**REQUIREMENT:** Render this sentence from the synopsis of The Puppies of Terra into Spanish: "The Masters are attracted to Earth by the Aurora Borealis, but remain oblivious to humanity until the testing of atomic bombs disturbs their sojourn."

**EXCERPTED PASSAGE:**
Expanded from "White Fang Goes Dingo" If Apr 1965

The Puppies of Terra is the autobiography of Dennis (White Fang) White and the history of Earth since the arrival and domination of the Masters, non-corporeal electromagnetic beings capable of manipulating matter at the molecular lever. The Masters are attracted to Earth by the Aurora Borealis, but remain oblivious to humanity until the testing of atomic bombs disturbs their sojourn. So in 1970 the Masters take humanity in hand, making them not slaves but pets, with the aid of the Leash, a rapturous communion between man and Master. Tennyson White is among the first generation of humans born in the celestial kennels of the Masters. As an adult he writes A Dog's Life, a book which, using the facts of canine existence as a metaphor to explicate mankind's current existence, becomes a cultural and popular success leading to Mankind under the Leash to accept its terms wholesale.

**GIVEN MATERIAL:**
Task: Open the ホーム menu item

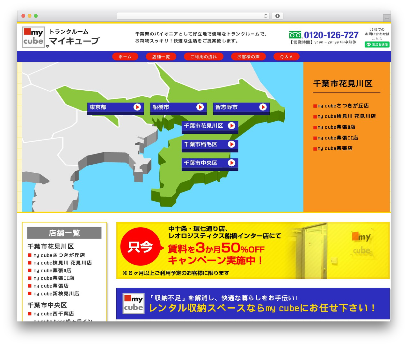Action: [x=125, y=56]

**FINAL ANSWER:** Los Amos se sienten atraídos a la Tierra por la aurora boreal, pero permanecen ajenos a la humanidad hasta que las pruebas de bombas atómicas perturban su estancia.